• What is needed:
Copy, exactly and without additions, every line in the records below from the one holding "Viewport: 936px width, 707px" through the one holding "The width and height of the screenshot is (821, 520).", both ends included.

• Provided data:
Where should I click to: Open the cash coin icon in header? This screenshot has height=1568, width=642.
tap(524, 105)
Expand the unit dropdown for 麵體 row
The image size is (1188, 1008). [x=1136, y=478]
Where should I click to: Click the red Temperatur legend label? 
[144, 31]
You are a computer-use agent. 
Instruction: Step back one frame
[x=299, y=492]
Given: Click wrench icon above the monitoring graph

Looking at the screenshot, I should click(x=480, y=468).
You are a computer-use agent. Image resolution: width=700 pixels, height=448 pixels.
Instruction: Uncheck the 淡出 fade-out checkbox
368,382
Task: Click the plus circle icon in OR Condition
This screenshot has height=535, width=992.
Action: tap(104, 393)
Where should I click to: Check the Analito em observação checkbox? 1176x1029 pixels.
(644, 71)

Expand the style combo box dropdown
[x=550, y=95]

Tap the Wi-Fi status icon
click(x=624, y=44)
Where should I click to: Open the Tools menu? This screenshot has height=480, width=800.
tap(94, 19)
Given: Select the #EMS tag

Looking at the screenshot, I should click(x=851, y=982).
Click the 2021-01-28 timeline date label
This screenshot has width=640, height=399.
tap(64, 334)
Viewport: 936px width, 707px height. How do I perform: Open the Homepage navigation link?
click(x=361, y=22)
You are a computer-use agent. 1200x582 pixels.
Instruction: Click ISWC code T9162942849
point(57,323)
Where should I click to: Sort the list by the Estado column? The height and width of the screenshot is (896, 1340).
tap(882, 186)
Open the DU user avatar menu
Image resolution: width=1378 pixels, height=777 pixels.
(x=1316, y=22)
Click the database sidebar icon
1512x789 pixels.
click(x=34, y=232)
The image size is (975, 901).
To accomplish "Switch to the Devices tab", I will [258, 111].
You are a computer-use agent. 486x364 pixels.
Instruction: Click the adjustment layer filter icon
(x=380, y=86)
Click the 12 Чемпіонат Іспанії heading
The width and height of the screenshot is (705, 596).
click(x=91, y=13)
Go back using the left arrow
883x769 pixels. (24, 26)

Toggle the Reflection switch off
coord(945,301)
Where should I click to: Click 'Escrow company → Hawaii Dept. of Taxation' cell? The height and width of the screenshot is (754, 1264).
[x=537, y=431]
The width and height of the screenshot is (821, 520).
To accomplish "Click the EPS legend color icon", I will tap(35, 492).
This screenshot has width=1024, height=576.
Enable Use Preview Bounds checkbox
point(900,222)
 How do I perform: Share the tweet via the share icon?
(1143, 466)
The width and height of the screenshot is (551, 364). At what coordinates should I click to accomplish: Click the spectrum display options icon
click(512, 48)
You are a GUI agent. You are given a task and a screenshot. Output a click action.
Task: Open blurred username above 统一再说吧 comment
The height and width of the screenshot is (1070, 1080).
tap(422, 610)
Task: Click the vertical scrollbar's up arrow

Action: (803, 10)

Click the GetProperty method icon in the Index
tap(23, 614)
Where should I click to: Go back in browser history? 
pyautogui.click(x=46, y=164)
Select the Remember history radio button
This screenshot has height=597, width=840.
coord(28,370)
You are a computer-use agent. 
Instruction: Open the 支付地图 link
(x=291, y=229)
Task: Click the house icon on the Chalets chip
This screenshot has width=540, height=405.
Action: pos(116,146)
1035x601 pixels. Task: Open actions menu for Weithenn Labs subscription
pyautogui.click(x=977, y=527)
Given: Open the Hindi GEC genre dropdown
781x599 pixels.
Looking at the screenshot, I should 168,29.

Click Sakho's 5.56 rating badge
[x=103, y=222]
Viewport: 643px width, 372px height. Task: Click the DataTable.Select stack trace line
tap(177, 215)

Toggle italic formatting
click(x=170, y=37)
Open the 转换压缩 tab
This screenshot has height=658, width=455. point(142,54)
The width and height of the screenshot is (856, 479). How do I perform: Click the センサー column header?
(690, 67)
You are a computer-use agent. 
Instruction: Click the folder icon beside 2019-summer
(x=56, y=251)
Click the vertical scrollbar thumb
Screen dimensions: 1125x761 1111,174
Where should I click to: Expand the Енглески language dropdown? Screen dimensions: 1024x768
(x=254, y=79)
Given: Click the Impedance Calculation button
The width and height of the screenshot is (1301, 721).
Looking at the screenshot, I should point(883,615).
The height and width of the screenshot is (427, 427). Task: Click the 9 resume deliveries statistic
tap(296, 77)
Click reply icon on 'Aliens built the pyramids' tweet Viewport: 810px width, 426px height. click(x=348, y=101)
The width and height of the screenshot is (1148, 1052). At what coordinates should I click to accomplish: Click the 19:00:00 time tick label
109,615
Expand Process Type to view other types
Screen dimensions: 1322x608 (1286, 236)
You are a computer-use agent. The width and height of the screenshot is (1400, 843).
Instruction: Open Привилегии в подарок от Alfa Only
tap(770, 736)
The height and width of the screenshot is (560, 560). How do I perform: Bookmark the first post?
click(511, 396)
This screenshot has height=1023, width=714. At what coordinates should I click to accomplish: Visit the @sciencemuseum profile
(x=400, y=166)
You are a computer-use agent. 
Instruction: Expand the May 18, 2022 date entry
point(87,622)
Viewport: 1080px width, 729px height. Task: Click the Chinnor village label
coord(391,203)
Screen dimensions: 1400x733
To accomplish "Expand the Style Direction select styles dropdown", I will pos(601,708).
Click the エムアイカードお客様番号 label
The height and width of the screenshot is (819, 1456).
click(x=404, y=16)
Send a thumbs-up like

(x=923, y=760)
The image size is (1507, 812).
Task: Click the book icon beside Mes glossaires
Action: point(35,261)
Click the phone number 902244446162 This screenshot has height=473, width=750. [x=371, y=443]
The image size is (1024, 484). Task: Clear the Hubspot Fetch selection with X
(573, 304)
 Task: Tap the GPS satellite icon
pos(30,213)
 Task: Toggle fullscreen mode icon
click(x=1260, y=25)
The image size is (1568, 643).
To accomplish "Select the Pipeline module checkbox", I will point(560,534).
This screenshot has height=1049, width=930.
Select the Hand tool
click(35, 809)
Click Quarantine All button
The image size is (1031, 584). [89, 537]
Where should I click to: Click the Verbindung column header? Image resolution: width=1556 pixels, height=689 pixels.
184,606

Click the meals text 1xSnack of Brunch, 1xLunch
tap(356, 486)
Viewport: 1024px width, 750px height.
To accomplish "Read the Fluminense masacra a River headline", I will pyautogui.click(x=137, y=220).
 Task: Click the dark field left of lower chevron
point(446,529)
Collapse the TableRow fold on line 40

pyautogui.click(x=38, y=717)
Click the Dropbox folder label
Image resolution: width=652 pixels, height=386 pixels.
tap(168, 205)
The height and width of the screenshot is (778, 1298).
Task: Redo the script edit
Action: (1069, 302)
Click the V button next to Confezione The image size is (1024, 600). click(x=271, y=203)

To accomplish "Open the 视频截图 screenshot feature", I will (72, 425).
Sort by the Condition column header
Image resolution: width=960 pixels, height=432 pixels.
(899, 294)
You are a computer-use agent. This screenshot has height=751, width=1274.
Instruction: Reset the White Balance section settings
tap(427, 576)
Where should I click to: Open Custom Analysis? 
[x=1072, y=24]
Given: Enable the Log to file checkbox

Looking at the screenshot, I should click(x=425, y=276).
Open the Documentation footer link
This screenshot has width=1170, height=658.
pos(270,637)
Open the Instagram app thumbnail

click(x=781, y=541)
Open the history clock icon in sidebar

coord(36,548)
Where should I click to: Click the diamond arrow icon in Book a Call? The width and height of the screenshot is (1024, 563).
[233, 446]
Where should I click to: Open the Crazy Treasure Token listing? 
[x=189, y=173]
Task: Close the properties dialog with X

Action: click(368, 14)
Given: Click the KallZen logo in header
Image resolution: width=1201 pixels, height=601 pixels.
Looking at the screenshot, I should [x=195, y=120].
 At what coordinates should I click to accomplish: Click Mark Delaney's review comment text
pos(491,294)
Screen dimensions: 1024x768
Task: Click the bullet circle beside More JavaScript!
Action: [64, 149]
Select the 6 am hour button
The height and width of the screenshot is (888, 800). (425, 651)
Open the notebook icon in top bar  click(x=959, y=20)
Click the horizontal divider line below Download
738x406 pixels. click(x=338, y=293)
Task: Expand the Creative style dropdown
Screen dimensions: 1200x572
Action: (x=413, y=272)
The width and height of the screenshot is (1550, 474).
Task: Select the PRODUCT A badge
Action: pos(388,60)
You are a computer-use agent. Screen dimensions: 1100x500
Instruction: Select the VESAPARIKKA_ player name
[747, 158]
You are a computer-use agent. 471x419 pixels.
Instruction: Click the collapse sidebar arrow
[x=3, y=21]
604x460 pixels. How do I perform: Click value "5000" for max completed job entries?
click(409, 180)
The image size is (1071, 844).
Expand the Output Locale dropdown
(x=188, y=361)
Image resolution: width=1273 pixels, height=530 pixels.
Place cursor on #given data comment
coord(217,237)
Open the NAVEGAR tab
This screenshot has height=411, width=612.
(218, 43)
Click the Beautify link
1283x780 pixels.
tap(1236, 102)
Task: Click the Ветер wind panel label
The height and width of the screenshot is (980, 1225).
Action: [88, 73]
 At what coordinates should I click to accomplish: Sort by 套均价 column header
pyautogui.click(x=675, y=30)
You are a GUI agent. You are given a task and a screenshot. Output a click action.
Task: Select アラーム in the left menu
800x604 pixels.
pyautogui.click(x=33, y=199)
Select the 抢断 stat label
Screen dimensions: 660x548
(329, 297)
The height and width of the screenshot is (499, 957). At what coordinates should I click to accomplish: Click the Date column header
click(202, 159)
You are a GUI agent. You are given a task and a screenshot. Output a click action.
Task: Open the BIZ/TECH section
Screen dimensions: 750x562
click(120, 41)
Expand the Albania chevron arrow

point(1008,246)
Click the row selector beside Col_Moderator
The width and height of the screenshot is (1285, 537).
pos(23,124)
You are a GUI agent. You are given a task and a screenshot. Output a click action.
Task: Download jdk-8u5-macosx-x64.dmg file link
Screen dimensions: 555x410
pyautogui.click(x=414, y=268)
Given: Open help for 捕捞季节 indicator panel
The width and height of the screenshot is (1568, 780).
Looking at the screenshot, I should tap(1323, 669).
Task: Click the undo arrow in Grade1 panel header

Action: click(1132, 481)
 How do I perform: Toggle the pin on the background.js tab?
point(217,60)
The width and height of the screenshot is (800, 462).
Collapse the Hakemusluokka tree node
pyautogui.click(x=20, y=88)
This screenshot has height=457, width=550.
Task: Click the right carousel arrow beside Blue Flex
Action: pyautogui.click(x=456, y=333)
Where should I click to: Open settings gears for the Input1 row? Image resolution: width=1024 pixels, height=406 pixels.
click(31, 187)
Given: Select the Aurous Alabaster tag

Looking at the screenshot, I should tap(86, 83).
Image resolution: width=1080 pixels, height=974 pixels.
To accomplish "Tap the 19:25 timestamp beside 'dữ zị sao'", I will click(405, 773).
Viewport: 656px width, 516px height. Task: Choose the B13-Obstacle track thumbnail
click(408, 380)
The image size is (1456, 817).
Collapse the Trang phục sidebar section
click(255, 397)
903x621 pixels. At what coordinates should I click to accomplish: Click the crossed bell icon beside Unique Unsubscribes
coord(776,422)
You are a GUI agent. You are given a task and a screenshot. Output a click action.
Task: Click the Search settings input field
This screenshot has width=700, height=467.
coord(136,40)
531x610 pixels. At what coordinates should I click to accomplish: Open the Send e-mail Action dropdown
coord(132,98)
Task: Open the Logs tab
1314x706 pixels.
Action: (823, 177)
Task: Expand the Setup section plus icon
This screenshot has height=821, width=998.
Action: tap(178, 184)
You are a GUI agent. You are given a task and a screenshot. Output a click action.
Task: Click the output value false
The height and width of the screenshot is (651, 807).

• Output for this exercise:
Viewport: 936px width, 707px height. How do I perform: Open the Homepage navigation link?
click(x=361, y=22)
You are a computer-use agent. 1200x582 pixels.
Instruction: Click ISWC code T9162942849
point(57,323)
Where should I click to: Sort the list by the Estado column? The height and width of the screenshot is (896, 1340).
tap(882, 186)
Open the DU user avatar menu
Image resolution: width=1378 pixels, height=777 pixels.
(x=1316, y=22)
Click the database sidebar icon
1512x789 pixels.
click(x=34, y=232)
The image size is (975, 901).
To accomplish "Switch to the Devices tab", I will [258, 111].
You are a computer-use agent. 486x364 pixels.
Instruction: Click the adjustment layer filter icon
(x=380, y=86)
Click the 12 Чемпіонат Іспанії heading
The width and height of the screenshot is (705, 596).
click(x=91, y=13)
Go back using the left arrow
883x769 pixels. (24, 26)

Toggle the Reflection switch off
coord(945,301)
Where should I click to: Click 'Escrow company → Hawaii Dept. of Taxation' cell? The height and width of the screenshot is (754, 1264).
[x=537, y=431]
The width and height of the screenshot is (821, 520).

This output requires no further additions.